(Material provided Opens)
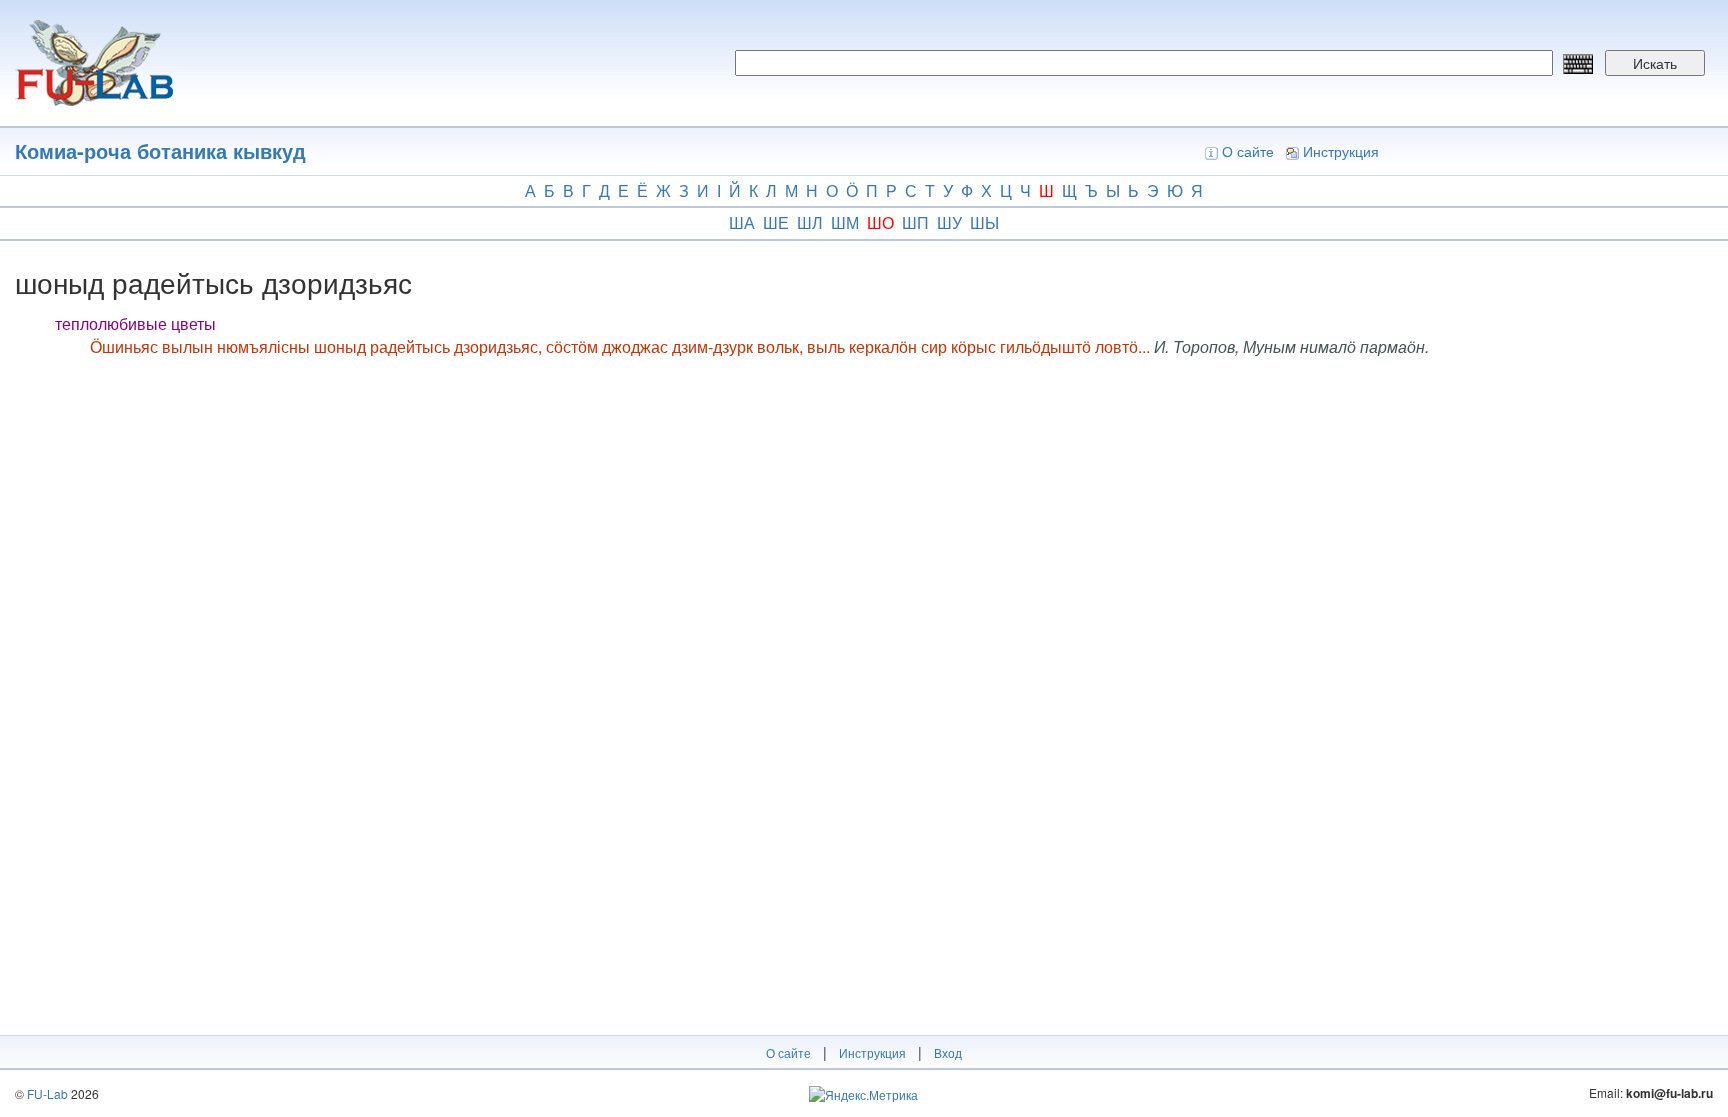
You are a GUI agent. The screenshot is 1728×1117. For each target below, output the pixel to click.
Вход (948, 1052)
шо (880, 222)
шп (915, 222)
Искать (1655, 63)
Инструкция (1341, 151)
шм (845, 222)
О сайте (1248, 151)
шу (949, 222)
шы (984, 222)
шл (810, 222)
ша (742, 222)
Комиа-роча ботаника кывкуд (160, 150)
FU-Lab (47, 1093)
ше (776, 222)
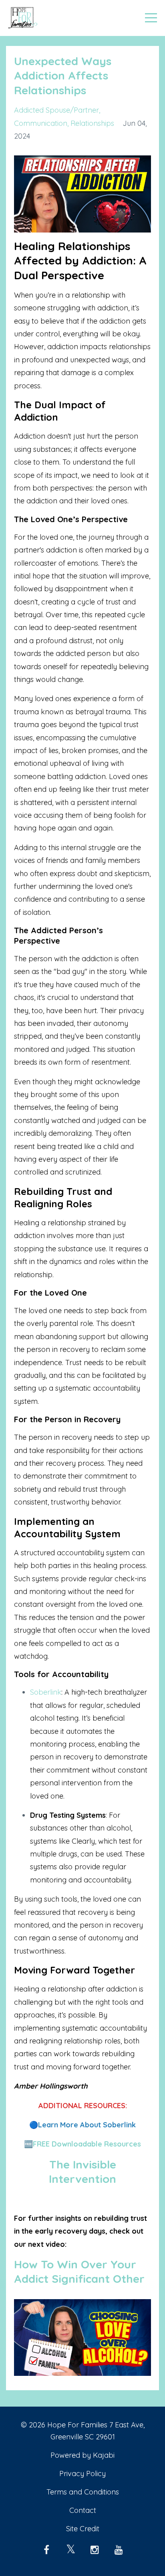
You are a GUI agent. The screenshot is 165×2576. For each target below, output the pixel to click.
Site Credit (82, 2528)
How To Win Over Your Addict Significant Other (79, 2271)
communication (40, 123)
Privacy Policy (82, 2473)
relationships (92, 123)
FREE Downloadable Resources (87, 2144)
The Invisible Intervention (82, 2171)
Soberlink (45, 1692)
(Material provided Closes)
#### [Exercise description]
Copy nothing except the lines from the one with "You are a GUI agent. The screenshot is 165×2576." through the end of the records; keep each exactly as it appears, first and last included.

#### [Answer to the problem]
You are a GUI agent. The screenshot is 165×2576. For each target below, output the pixel to click.
Site Credit (82, 2528)
How To Win Over Your Addict Significant Other (79, 2271)
communication (40, 123)
Privacy Policy (82, 2473)
relationships (92, 123)
FREE Downloadable Resources (87, 2144)
The Invisible Intervention (82, 2171)
Soberlink (45, 1692)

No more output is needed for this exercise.